Governing Legal Structures
The United States generally does not have a statutory framework to govern situations when the government wishes to compel encryption key disclosure from the owner. As detailed earlier in this article, questions of compelled disclosure in the context of encryption have been solely decided by the judiciary, to differing results. On the other hand, the United Kingdom has created a law designed solely to compel disclosure of encryption keys in proscribed situations. The Regulation of Investigatory Powers Act (RIPA)'requires the accused to supply either decrypted information or the encryption key to the authorities and a refusal to do so carries a maximum penalty of two years in prison for a failure to disclose. To date, RIPA has been utilized against animal rights activists and sexual abusers.

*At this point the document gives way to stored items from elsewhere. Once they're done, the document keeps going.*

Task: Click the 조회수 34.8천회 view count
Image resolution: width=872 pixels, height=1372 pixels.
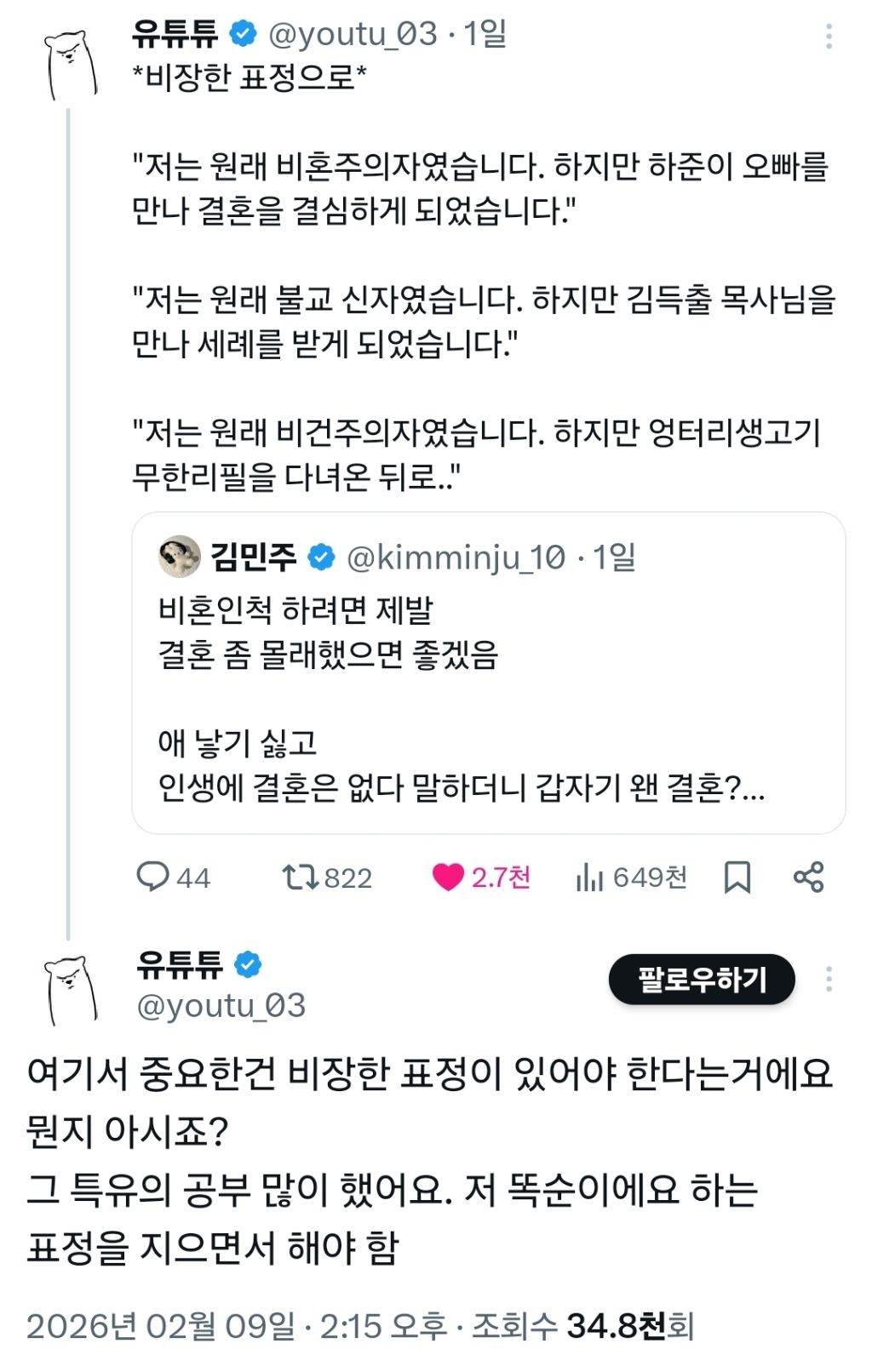Action: tap(583, 1326)
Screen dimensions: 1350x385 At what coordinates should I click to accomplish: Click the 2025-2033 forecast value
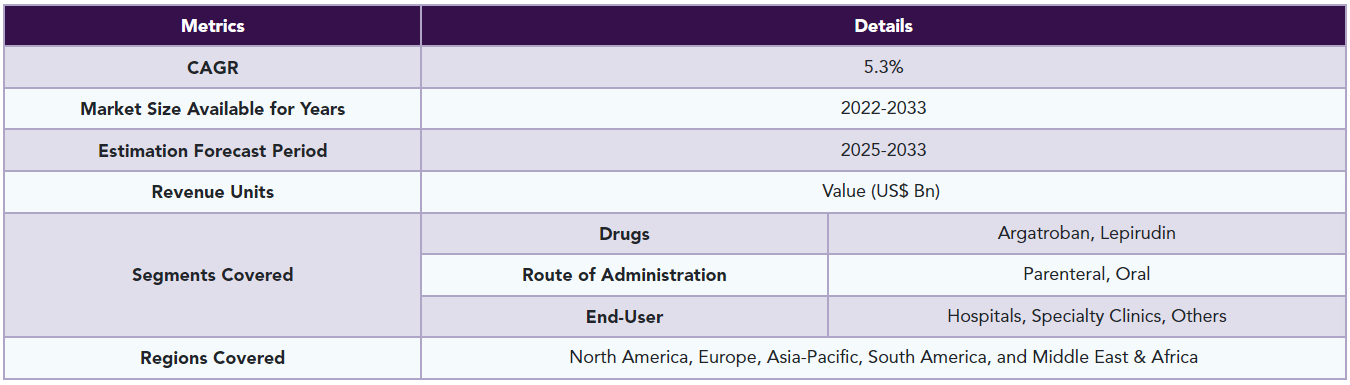coord(883,150)
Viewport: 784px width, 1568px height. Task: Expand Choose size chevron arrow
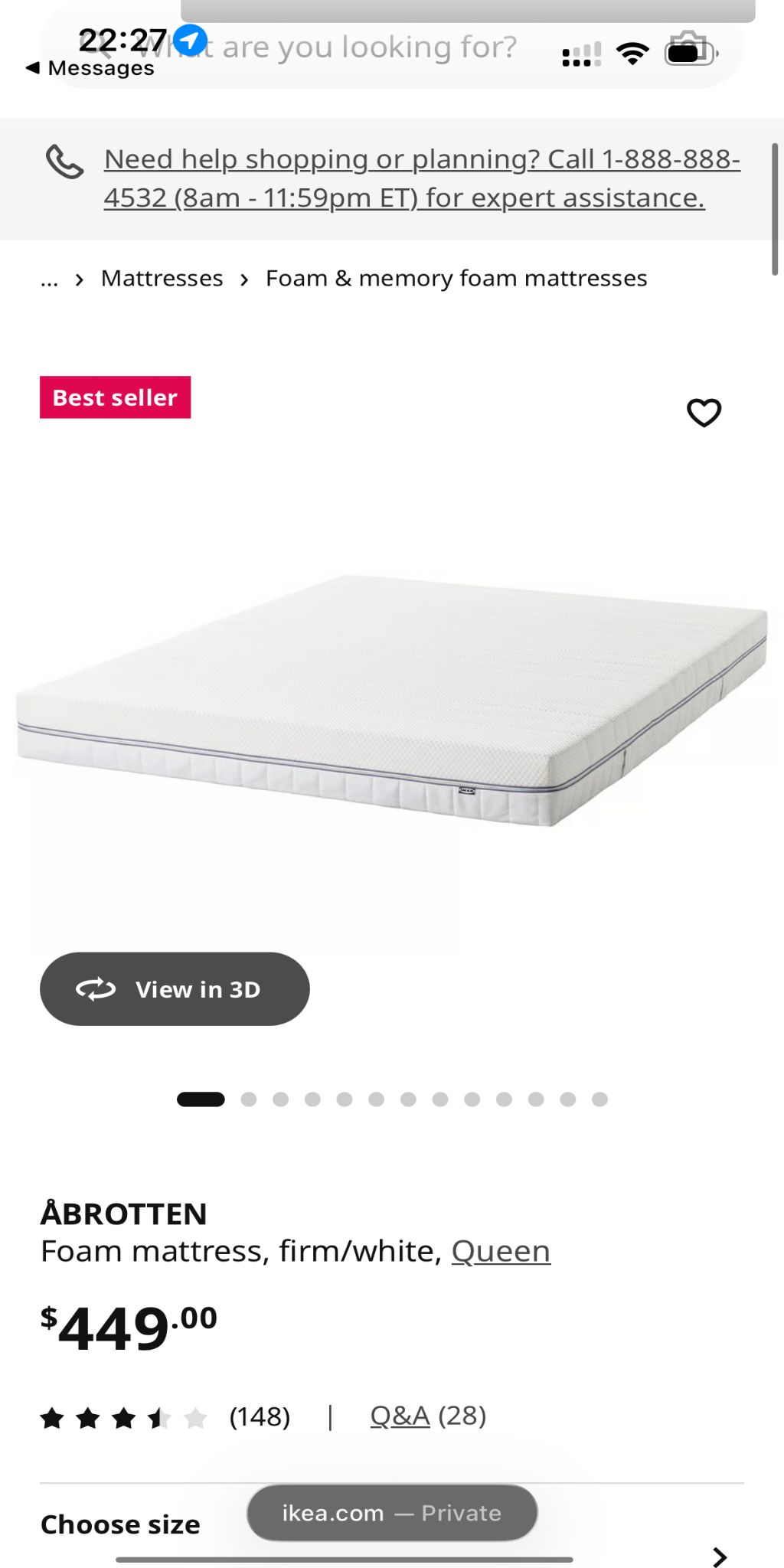719,1557
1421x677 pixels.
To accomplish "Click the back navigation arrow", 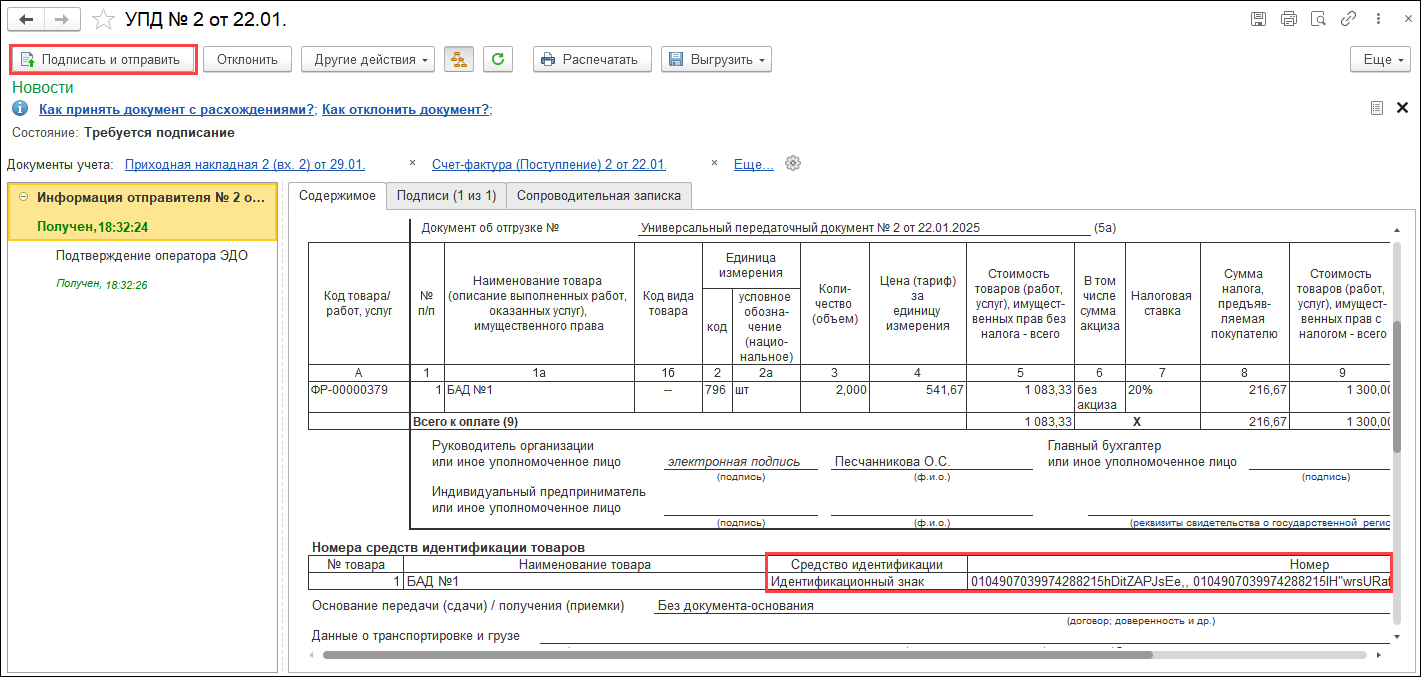I will coord(27,19).
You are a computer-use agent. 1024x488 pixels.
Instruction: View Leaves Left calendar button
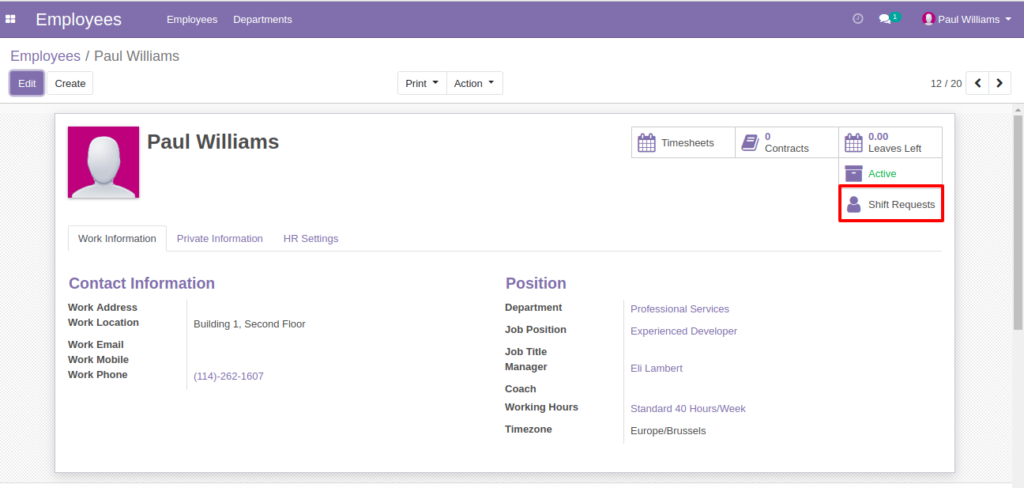tap(891, 142)
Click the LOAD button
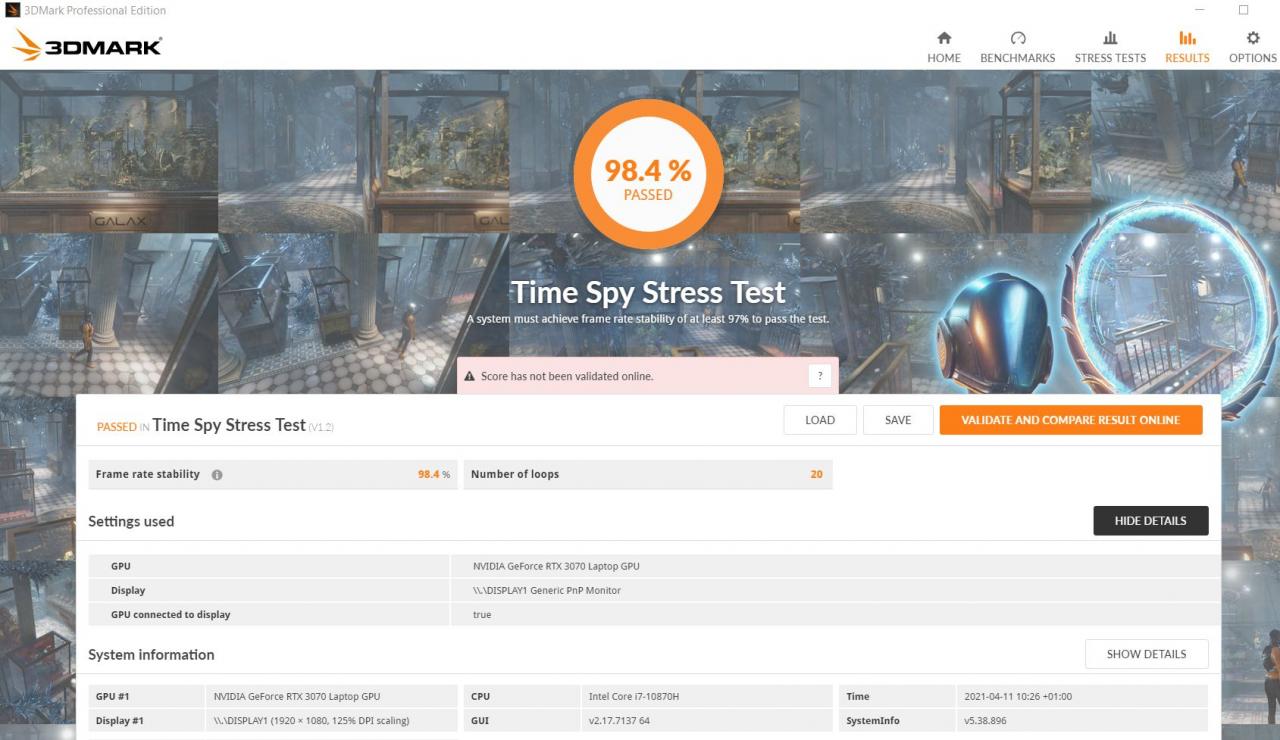The height and width of the screenshot is (740, 1280). [x=819, y=420]
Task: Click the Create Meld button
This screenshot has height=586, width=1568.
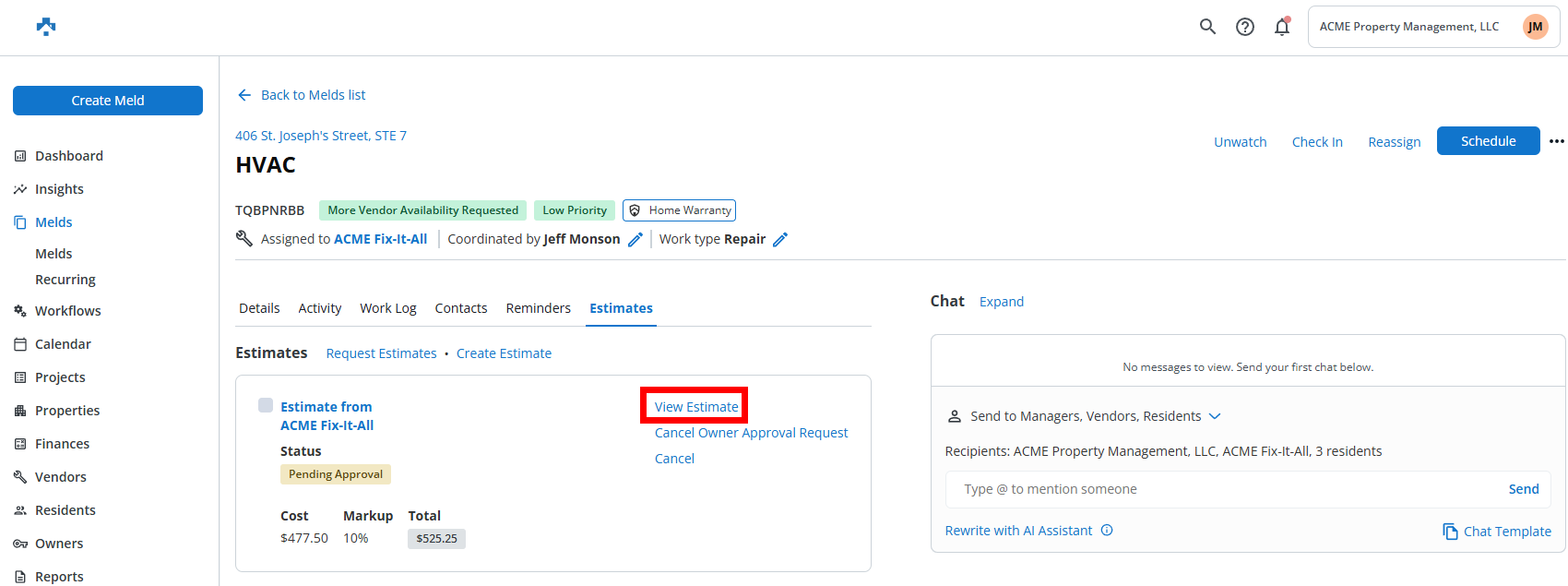Action: [x=108, y=101]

In this country, there does not appear to be a statute analogous to RIPA. In fact, the foremost law dealing with issues surrounding data encryption centers on issues of intellectual property, the Digital Millennium Copyright Act (DMCA), 17 U.S.C. '512, contains provisions designed to prevent individuals from circumventing methods utilized by digital rights holders to protect their copyrighted material. Theoretically, these provisions could be used against individuals who design software to encrypt data, as they could be abetting the ability of infringers to encrypt material they have stolen from the rightful copyright owner. Expectedly, complaints have arisen about the breadth of the provisions, and whether they indirectly inhibit research on the next generation of data encryption technology.
Whatever the ultimate result, the DMCA provisions discussed here are mired in uncertainty, and do not directly address the often conflicting interests in the realm of data encryption. In that respect, it's a microcosm of the entirety of the legal approach to the issue.
Conclusion
Without precise guidance from a statute, courts are left to adjudicate critical questions of constitutional law arising in the context of data encryption, often with differing results. Amidst that uncertainty, recent news could cast doubts on whether data encryption remains able to prevent disclosure of personal information. Ultimately, the only certainty about the current data encryption debate is that it is unlikely to be resolved any time soon.